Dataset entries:
· · ·
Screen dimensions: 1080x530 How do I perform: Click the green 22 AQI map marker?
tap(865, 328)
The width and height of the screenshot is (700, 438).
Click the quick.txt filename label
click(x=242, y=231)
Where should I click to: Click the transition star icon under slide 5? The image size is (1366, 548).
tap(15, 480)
· · ·
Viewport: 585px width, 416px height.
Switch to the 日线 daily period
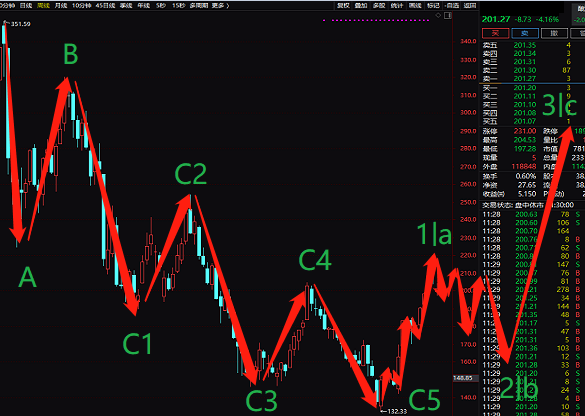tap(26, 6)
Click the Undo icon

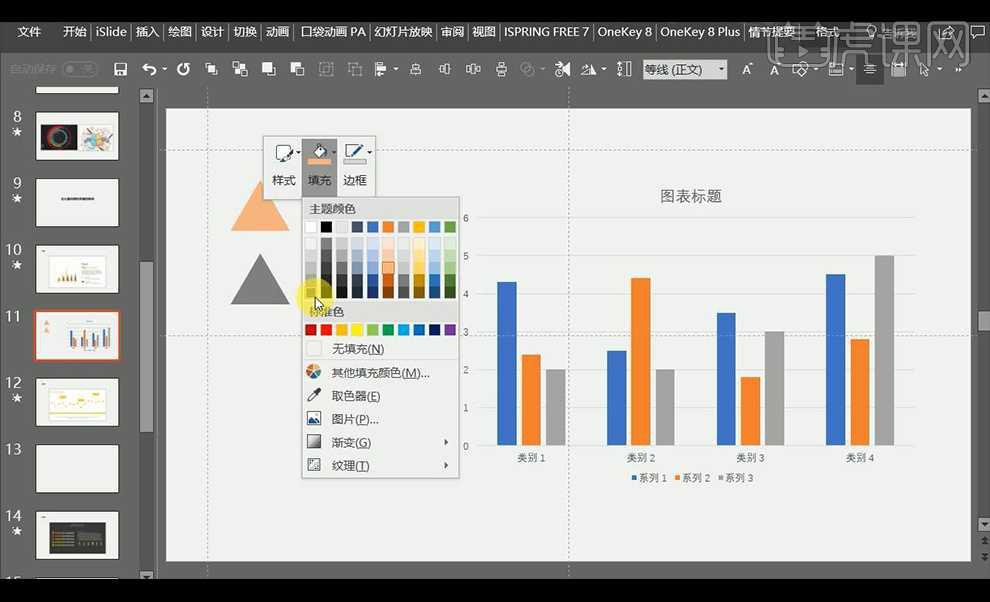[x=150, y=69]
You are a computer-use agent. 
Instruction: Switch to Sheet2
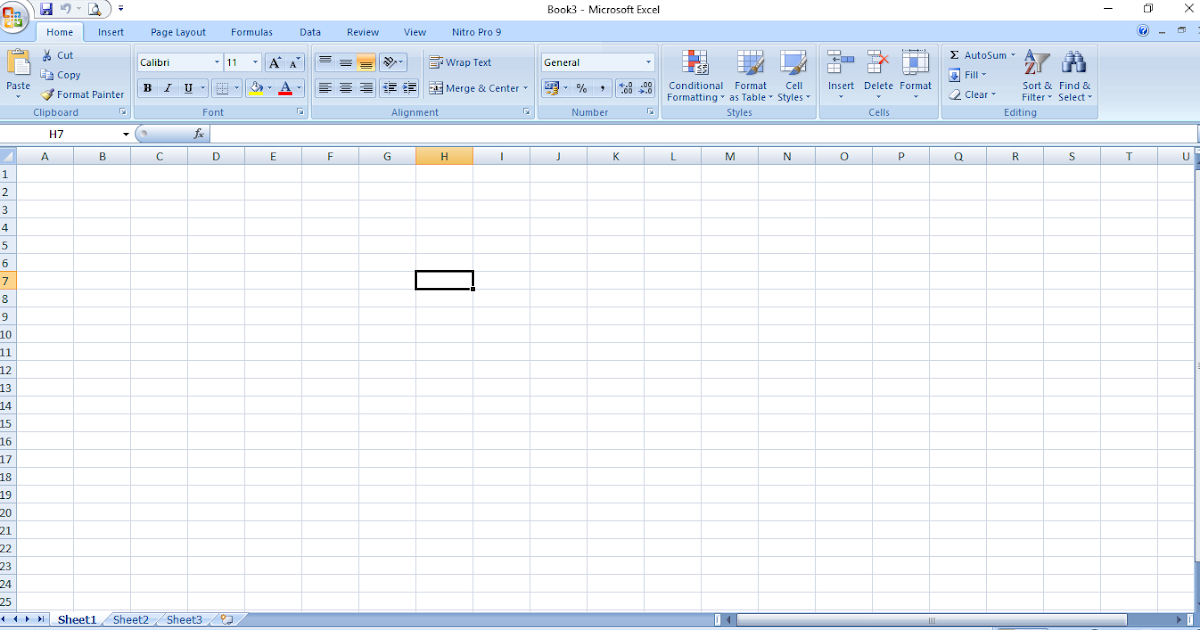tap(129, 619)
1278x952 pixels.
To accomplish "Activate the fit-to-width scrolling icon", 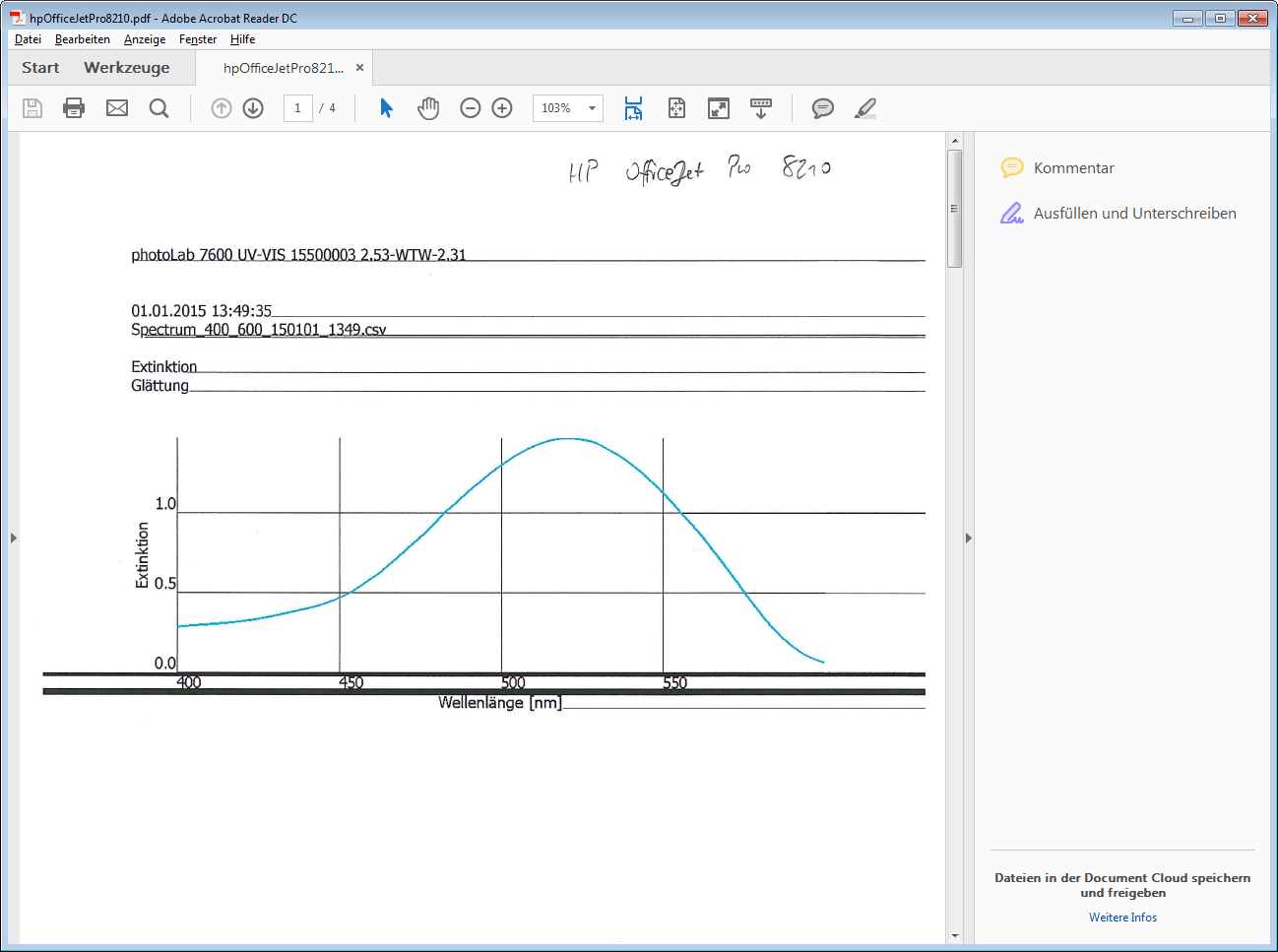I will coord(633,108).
· · ·
§ What is required
Work out how many lines contain the word "height" in the records, and answer with the number only.

§ Response area
2